→ **Written problem**
Duplicate the lines of this material word for word, omitting the pictures.

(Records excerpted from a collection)
□ □ □ □ □ □ □
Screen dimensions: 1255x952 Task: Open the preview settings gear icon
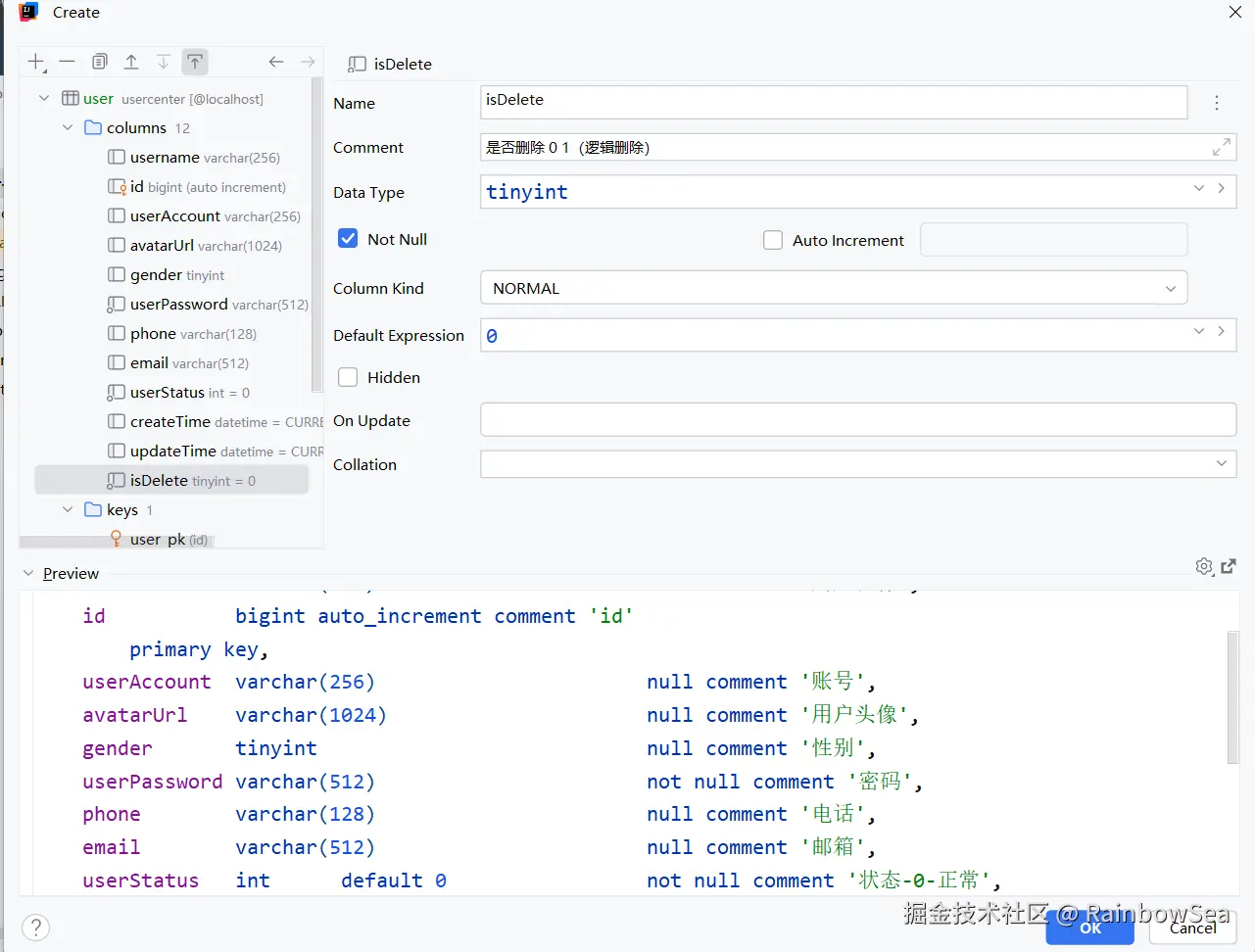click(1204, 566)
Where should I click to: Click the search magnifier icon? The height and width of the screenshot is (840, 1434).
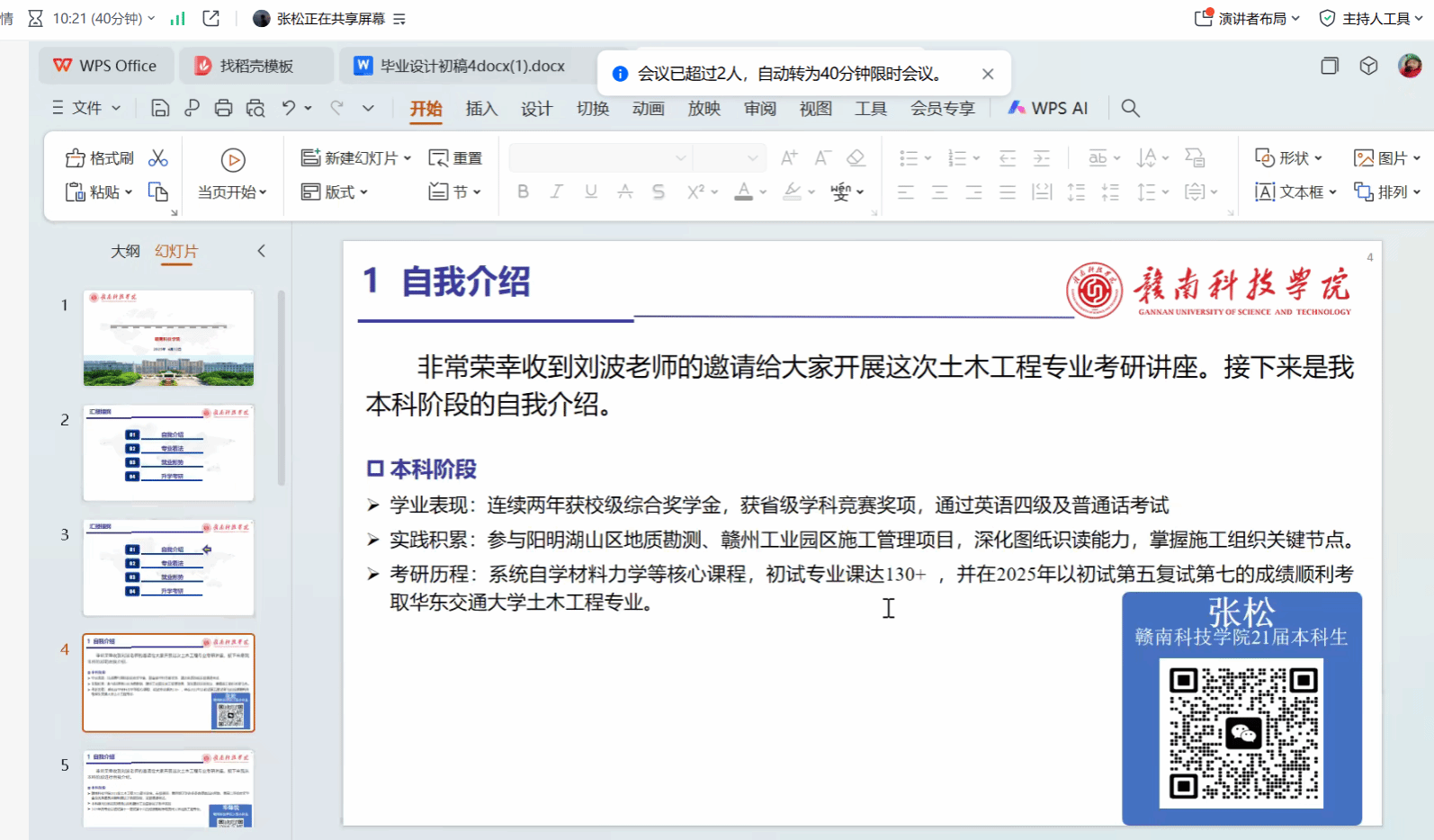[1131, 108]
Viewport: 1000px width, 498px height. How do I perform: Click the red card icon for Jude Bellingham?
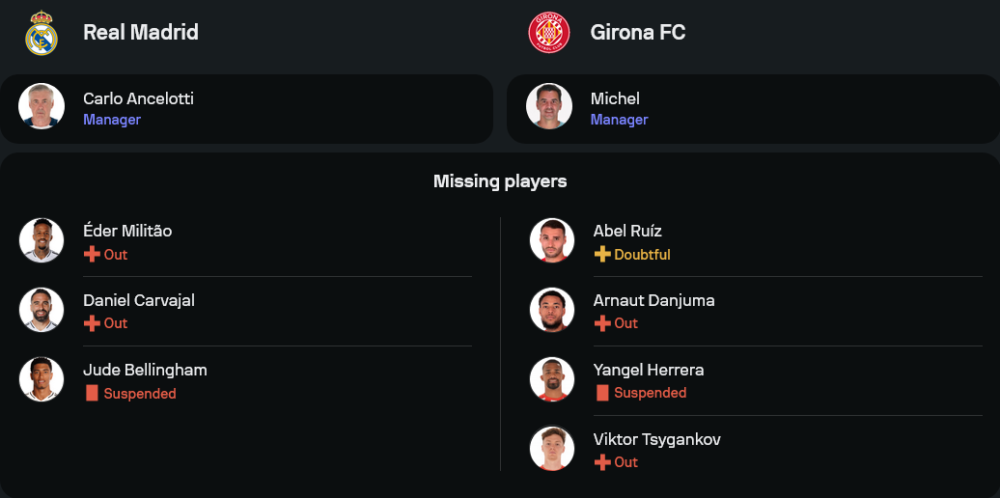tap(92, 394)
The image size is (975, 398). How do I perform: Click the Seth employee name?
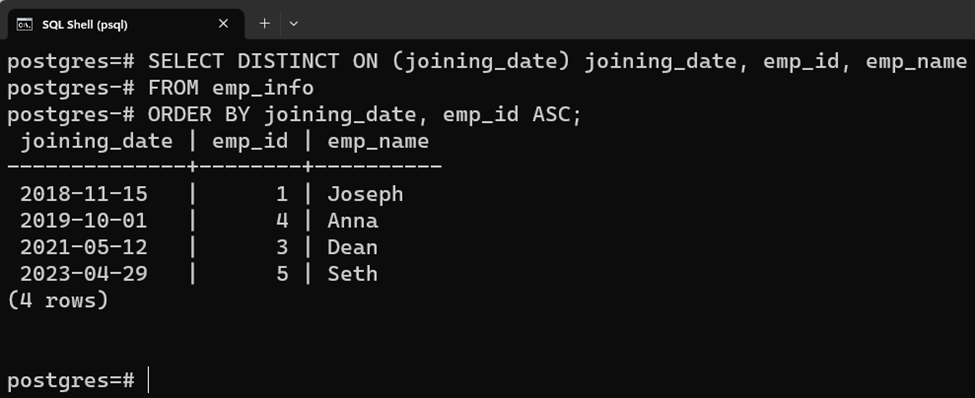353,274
□ □ □ □ □ □ □
→ **Solution for this exercise**
Screen dimensions: 1255x952 Task: Open the preview settings gear icon
click(1204, 566)
Where should I click to: Click the search magnifier icon? The height and width of the screenshot is (840, 1434).
[1131, 108]
Viewport: 1000px width, 498px height. How do I perform: Click the red card icon for Jude Bellingham?
tap(92, 394)
The image size is (975, 398). How do I perform: Click the Seth employee name?
353,274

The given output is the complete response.